Nella lettera certamente non le riportavo solo alla memoria i nostri momenti felici, ma le esplicavo anche il mio sentimento ovviamente errato, dato che due donne non dovrebbero amarsi. Ma chi non l’avrebbe amata? Anche questo le scrissi, che nonostante fosse errato, poteva ritenere ciò che provavo per lei uno dei sentimenti più belli che si possano provare, anche se mi aveva condotta al suicido che avrei attuato alla grotta Byron. Le dissi dove mi sarei recata perché forse in fondo speravo che sarebbe venuta a fermarmi urlandomi che mi amava. Che speranza vana, non sarebbe mai corsa da una pazza innamorata del suo viso delicato, delle sue labbra rosse, dei suoi occhi cangianti che variavano dal blu indaco al verde chiaro, della sua pelle nivea, dei suoi capelli biondi come il grano; al massimo sarebbe fuggita. Perché innamorarsi di una fata di tale bellezza? Immersa nei miei pensieri non mi ero neppure resa conto di essere giunta a destinazione. Accostai la mia Renault ad un marciapiede, i parcheggi erano tutti occupati come al solito, non che mi importasse molto di prendere una multa visto che sarei passata all’altro mondo dopo poco, però ormai cercare parcheggio e amareggiarsi perché non lo si trovava era abitudine. Mi diressi immediatamente verso gli scogli, o meglio lo scoglio, quello da cui tutti avevano desiderato tuffarsi prima o poi ma che solo pochi avevano affrontato con la speranza di riemergere. Io speravo il contrario invece, di essere assorbita dall’acqua, cullata dalle sue onde fino a quando la morte non mi avrebbe accolta con sé.

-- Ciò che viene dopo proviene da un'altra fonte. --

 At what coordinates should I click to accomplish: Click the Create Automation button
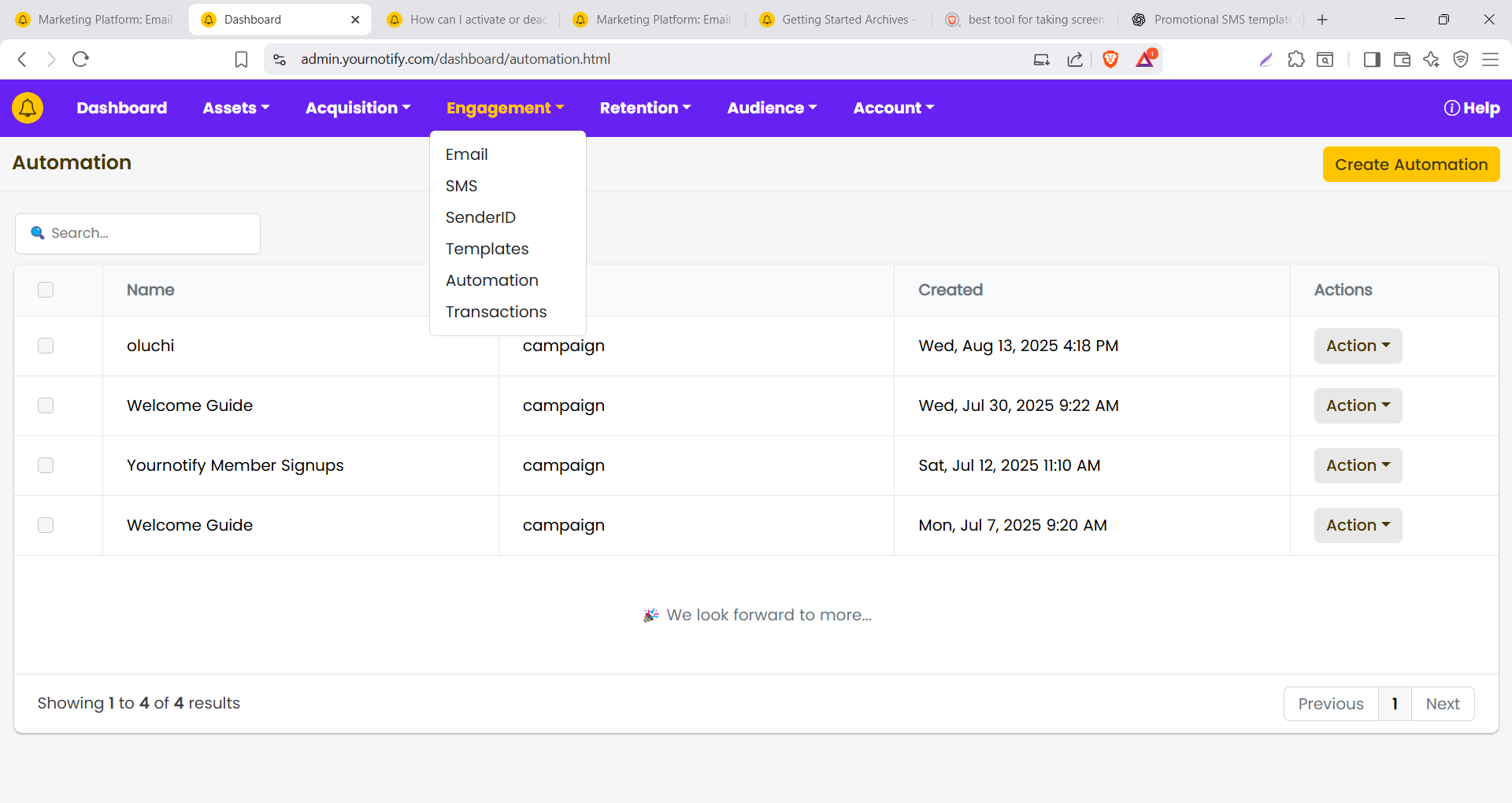pos(1410,165)
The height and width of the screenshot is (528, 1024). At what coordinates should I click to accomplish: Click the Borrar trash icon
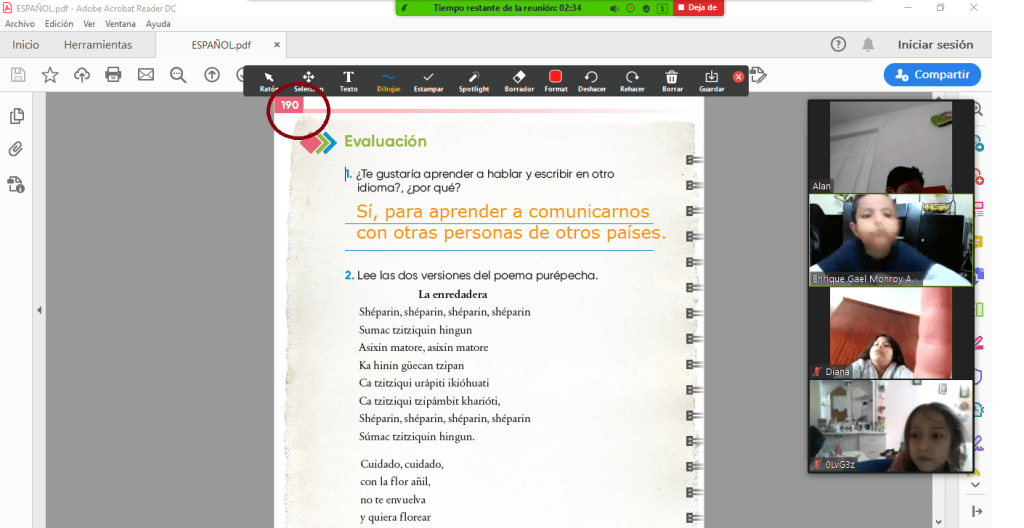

Mi sedetti sul precipizio a riflettere, d'altronde ciò che mi apprestavo a fare non era una passeggiata, era mettere il punto ad una storia iniziata ventitré anni prima con la nascita di una bimba di nome Ingrid, che era pronta a uccidersi per amore. Ma all’improvviso sentii il mio nome tuonare nell’aria, era Alex che urlava “Ingrid”, che mi chiamava, che mi diceva che mi amava, che dovevamo tornare a casa, che non avrebbe mai vissuto senza di me. Finalmente ero felice, mi girai verso la sua voce e la vidi, piangeva, sembrava disperata, ma vedendo il mio sorriso si tranquillizzò e mi sorrise di rimando. Le chiesi se ciò che stava dicendo era vero e lei mi rispose che non mi avrebbe mai mentito, ma al massimo picchiata per lo spavento che le avevo fatto prendere. Così feci per alzarmi e raggiungerla, in modo da poter tornare a casa e lasciarci tutto alle spalle, ma qualcosa andò storto. Evidentemente nel punto in cui mi ero seduta la roccia era un po’ sconnessa, così il mio movimento non fece altro che provocare il disfacimento delle rocce e lì caddi, infrangendomi tra gli scogli. Non ricordo il dolore che provai, ma posso rivedere nella mia mente e sentire distintamente le urla disperate e il pianto lacerante di Alex.
Per un anno o forse più continuò a venire ogni giorno qui alla grotta Byron a portarmi rose rosse, i miei fiori preferiti, ora viene una o due volte a settimana. È felice ed io con lei, mi racconta la sua vita, mi parla della sua bambina, che ha chiamato gentilmente Ingrid. Dice che mi assomiglia e che spera diventi come me. Io non posso che amarla come mi è permesso, accarezzandola come vento, riscaldandola come sole, bagnandola come acqua, permeando ogni cosa con l’amore che provo per lei, che ora, anche se tardi, capisco essere di una purezza disarmante.